CEL ZADANIA 1 -> Które z kolei zwycięstwo z rzędu odniósł Louis Smolka według tekstu o gali UFC w Dublinie?
CEL ZADANIA 2 -> Przepisz bez zmian fragment tekstu o gali UFC w Dublinie, zaczynając od słów „Propozycja: Paddy Holohan” i kończąc na słowach „gali w Glasgow.”.
CEL ZADANIA 3 -> Zapisz w formie krótkiej listy najważniejsze informacje z akapitu tekstu o gali UFC w Dublinie, który zaczyna się od słów „Za Holohanem właśnie”.

FRAGMENT TEKSTU ->
________

UFC

W skórze Joe Silvy: UFC FN Dublin

Kolejna gala w Dublinie przeszła do historii. Czas spojrzeć w przyszłość, w kierunku nowych wyzwań.

Dubliński UFC Fight Night 76 na ostatniej prostej został wykastrowany z dwóch najważniejszych walk. Mimo tego było na co popatrzeć i kilka występów na pewno zapadło w pamięć. Na kogo czekają teraz poważne wyzwania, a kto powróci do żmudnego rankingowego grindu?

Louis Smolka (10-1):

Hawajczyk, niespodziewanie wrzucony do main eventu, podołał presji irlandzkich fanów i po potężnej kotłowaninie w parterze udało mu się udusić Patricka Holohana. Dla Ostatniego Samuraja jest to już trzecie zwycięstwo z rzędu, co w dywizji muszej powinno zaowocować walką ze ścisłą czołówką. W podobnej sytuacji znajduje się Ray Borg (9-1), więc ich zestawienie wydaje się najlepsze i najoczywistsze, ale przeczucie podpowiada mi, że dywizja musza posiada za mało talentu, by dwa z nich zestawiać w tym momencie. Postawię na spokojne prowadzenie Borga do titleshota i weryfikację Smolki w konfrontacji z zawsze dobrze przygotowanym Dustinem Ortizem.

Propozycja: Louis Smolka vs Dustin Ortiz (15-4)

Paddy Holohan (12-2-1):

Za Holohanem właśnie najważniejszy moment w jego karierze. Przez trochę ponad 9 minut pławił się w blasku sławy i narodowej dumy. I tego nikt mu już nie odbierze. Pewnie nigdy nie liczył, że tak daleko uda mu się zajść. Co teraz? Spokojne życie w cieniu McGregora i Duffy’ego, zapełnianie europejskich kart i pobudzanie irlandzkich kibiców. Spodziewam się, że otrzyma kogoś, na kim będzie się mógł odbudować. Na przykład równie wysokiego i chaotycznego Willie Gates’a.

Propozycja: Paddy Holohan vs Willie Gates (12-6)

Norman Parke (21-4-1):

Póki UFC nie zorganizuje gali w Belfaście, trudno będzie znaleźć pomysł na promowanie Parke’a. Nadal jednak ma do zaoferowania sporo walorów czysto sportowych, więc będzie stanowił poważną propozycję dla wielu zawodników w licznej kategorii lekkiej. Ja stawiam na konfrontację z Steve’em Ray’em, który w Dublinie odniósł trzecie zwycięstwo z rzędu i dla którego przyszedł wreszcie czas na prawdziwy test. Parke idealnie do tego pasuje – albo już w lutym w Londynie, albo na przyszłorocznej gali w Glasgow.

________

FRAGMENTY REKORDÓW ->

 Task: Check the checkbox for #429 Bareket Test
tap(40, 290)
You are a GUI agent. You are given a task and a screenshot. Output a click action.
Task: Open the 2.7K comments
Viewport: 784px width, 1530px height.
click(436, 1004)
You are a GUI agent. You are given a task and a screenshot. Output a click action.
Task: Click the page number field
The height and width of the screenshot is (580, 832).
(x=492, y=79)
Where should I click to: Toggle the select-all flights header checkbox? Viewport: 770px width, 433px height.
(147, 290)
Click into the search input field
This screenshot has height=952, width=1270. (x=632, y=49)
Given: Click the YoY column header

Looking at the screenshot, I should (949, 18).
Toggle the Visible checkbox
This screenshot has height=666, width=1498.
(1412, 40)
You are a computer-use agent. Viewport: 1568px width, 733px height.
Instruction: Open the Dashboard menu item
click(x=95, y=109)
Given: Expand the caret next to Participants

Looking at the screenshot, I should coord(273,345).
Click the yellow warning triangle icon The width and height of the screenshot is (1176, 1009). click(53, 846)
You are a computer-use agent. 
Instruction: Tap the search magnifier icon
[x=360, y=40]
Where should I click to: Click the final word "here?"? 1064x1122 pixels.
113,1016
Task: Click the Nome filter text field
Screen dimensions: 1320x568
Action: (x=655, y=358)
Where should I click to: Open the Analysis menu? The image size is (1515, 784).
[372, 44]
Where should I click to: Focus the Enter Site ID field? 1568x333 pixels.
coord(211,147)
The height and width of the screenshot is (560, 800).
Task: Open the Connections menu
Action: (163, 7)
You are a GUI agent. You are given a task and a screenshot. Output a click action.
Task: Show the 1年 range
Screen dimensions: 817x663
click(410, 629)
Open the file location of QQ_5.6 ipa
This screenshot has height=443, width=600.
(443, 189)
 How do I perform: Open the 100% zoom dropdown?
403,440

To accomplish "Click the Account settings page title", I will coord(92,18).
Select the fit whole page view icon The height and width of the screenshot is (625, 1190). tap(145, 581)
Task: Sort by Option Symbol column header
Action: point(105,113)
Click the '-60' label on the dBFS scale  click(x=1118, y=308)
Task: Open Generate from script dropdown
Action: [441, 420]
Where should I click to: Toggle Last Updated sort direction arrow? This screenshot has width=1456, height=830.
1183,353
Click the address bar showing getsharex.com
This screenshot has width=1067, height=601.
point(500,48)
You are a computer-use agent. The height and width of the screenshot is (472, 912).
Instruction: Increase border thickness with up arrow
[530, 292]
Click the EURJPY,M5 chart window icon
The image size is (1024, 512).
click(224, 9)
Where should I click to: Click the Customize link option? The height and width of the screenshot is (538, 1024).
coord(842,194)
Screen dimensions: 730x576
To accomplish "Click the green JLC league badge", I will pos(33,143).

________

PEŁNA ODPOWIEDŹ 1 -> Było to jego trzecie zwycięstwo z rzędu.

PEŁNA ODPOWIEDŹ 2 ->
Propozycja: Paddy Holohan vs Willie Gates (12-6)

Norman Parke (21-4-1):

Póki UFC nie zorganizuje gali w Belfaście, trudno będzie znaleźć pomysł na promowanie Parke’a. Nadal jednak ma do zaoferowania sporo walorów czysto sportowych, więc będzie stanowił poważną propozycję dla wielu zawodników w licznej kategorii lekkiej. Ja stawiam na konfrontację z Steve’em Ray’em, który w Dublinie odniósł trzecie zwycięstwo z rzędu i dla którego przyszedł wreszcie czas na prawdziwy test. Parke idealnie do tego pasuje – albo już w lutym w Londynie, albo na przyszłorocznej gali w Glasgow.

PEŁNA ODPOWIEDŹ 3 ->
- Holohan ma za sobą najważniejszy moment swojej kariery.
- Przez nieco ponad 9 minut cieszył się sławą i narodową dumą.
- Prawdopodobnie nie liczył, że zajdzie tak daleko.
- Czeka go spokojne życie w cieniu McGregora i Duffy’ego, zapełnianie europejskich kart i pobudzanie irlandzkich kibiców.
- Przewidywany rywal to ktoś, na kim będzie mógł się odbudować, na przykład równie wysoki i chaotyczny Willie Gates.